Par ailleurs, engagée aux côtés des autorités angolaises dans leur combat contre les soldats de l'Union nationale pour l'indépendance totale de l'Angola (UNITA) entre décembre 1999 et la fin de la guerre civile en 2002, elle cherche à resserrer les relations avec l'Angola afin de compenser en partie la domination sud-africaine.

Sam Nujoma est réélu en 1994, puis en 1999. La SWAPO, qui a conforté sa majorité à l'Assemblée en 1994, se maintient aux élections législatives de 1999, mais son hégémonie est contestée par l’Alliance démocratique (plus de 20 % des voix en 1994) et le Congrès des démocrates qui obtiennent chacun environ 10 % des voix.

Bien qu'il bénéficie toujours d'une grande popularité, Sam Nujoma renonce à briguer un quatrième mandat lors de l'élection présidentielle de novembre 2004 et cède la présidence à l'un de ses fidèles, tout en conservant la direction de la SWAPO jusqu’en 2007. Le dauphin du président sortant, Hifikepunye Pohamba, remporte une victoire écrasante à la troisième élection présidentielle organisée depuis l'indépendance ; la SWAPO obtient 55 sièges sur 72 à l'Assemblée nationale.

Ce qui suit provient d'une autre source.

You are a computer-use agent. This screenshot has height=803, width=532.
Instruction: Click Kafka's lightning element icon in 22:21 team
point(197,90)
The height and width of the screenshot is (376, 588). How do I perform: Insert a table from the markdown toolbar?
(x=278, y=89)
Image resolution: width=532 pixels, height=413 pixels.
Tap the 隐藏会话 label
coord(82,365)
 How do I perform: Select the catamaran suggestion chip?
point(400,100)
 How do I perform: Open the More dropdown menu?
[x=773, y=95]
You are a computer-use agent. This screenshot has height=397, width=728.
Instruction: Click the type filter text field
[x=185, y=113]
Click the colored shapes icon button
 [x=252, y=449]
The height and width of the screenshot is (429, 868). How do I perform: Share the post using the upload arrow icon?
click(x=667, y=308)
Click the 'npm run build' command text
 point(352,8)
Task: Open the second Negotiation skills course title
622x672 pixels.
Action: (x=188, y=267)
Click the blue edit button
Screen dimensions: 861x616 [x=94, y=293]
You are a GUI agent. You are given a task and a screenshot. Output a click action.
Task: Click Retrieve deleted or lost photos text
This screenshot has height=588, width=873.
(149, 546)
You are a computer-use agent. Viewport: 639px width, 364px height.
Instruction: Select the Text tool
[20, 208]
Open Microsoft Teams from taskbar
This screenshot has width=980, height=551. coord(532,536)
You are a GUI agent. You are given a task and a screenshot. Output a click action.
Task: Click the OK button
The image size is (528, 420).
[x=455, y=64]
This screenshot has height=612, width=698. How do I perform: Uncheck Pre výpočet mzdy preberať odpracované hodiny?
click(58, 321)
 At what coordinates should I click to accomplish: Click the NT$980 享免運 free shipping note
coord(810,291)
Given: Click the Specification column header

Aux élections de novembre 2009, Hifikepunye Pohamba est réélu avec plus de 75 % des suffrages, tandis que son parti conserve sa majorité des deux tiers à l’Assemblée avec 54 sièges. Avec 11 % des suffrages, le Ralliement pour la démocratie et le progrès (RDP, créé en 2007) et son leader, Hidipo Hamutenya, arrivent en deuxième position, au sein d’une opposition très divisée, dont 8 partis sur 13 dénoncent les irrégularités du scrutin alors que les élections sont jugées « transparentes, crédibles, pacifiques, libres et loyales » par les observateurs internationaux de la SADC (Communauté de développement de l’Afrique australe). Candidat de la SWAPO à l'élection présidentielle de 2014, Hage Geingob est élu dès le premier tour en obtenant 86,73 % des voix. En juillet 2015, le gouvernement allemand d'Angela Merkel reconnaît la répression de la révolte des Hereros et des Namas par son armée en 1904 comme crime de guerre et génocide.